Just Lab Management
The first episode of Just Science, funded by the National Institute of Justice’s Forensic Technology Center of Excellence [Award 2016-MU-BX-K110], will feature guest speaker Barry Fisher. It will dive into Barry’s legacy, which goes back to the 1960s, and how he used leadership in the crime laboratory to overcome obstacles. The FTCoE will be releasing a Forensic Leadership Series in 2017, which Barry helped develop. Leadership is the anchor for how forensic scientists can improve the confidence of the public in casework, analysis, and the results that come out of the crime laboratory. Listen and subscribe to learn more.

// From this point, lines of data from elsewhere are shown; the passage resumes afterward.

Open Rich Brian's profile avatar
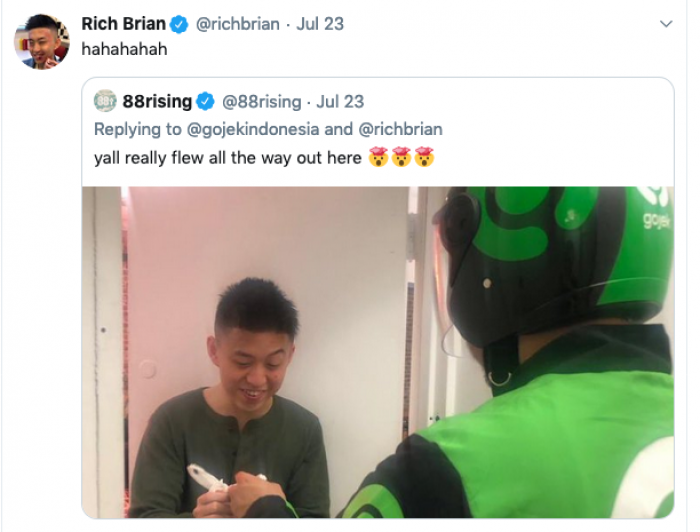[x=42, y=42]
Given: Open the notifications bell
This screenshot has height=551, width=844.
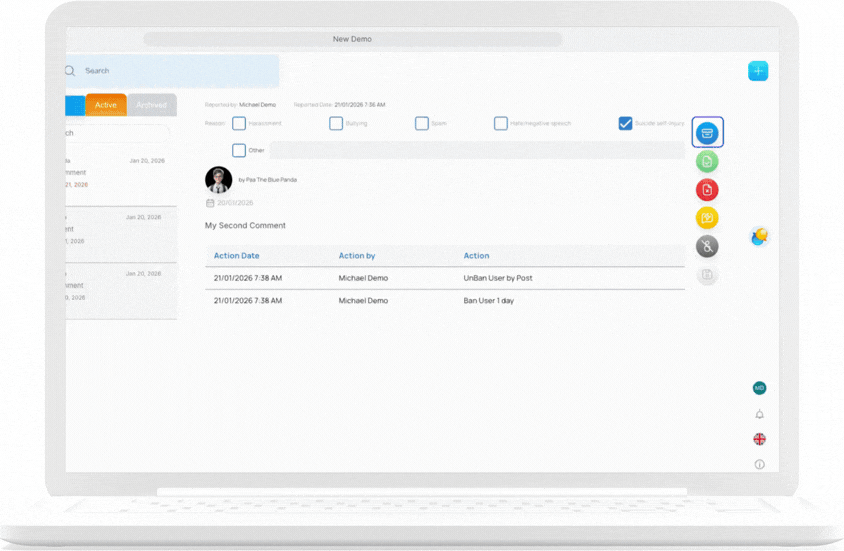Looking at the screenshot, I should [759, 414].
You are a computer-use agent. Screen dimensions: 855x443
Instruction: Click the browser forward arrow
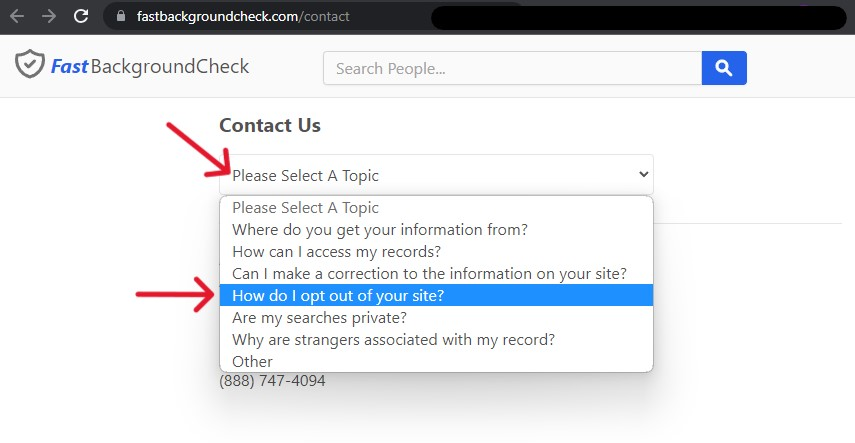(x=49, y=16)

Barry A. J. Fisher served for over 20 years as the Crime Laboratory Director for the Los Angeles County Sheriff’s Department. He started in the lab as a criminalist in 1969, when it was known as the Scientific Services Bureau, becoming Chief Criminalist in 1979 and director in 1987. He is a Distinguished Fellow and past president of the American Academy of Forensic Science and has also led the International Association of Forensic Sciences, American Society of Crime Laboratory Directors and the American Society of Crime Laboratory Directors—Laboratory Accreditation Board. He retired in 2009 and continues to write and consult for companies and governments around the world [Park Dietz& Associates Website]. His Techniques of Crime Scene Investigation, Eighth Edition (Forensic and Police Science), now in its 8th Edition, has become a foundational text for students of forensic science [Buy on Amazon].
THE NEED FOR A RESEARCH CULTURE IN THE FORENSIC SCIENCES, Jennifer L. Mnookin, Simon A. Cole, Itiel E. Dror, Barry A. J. Fisher, Max M. Houck, Keith Inman, David H. Kaye, Jonathan J. Koehler, Glenn Langenburg, D. Michael Risinger, Norah Rudin, Jay Siegel, and David A. Stoney, 58 UCLA LAW REVIEW 725 (2011), (http://www.uclalawreview.org/the-need-for-a-research-culture-in-the-forensic-sciences-2/).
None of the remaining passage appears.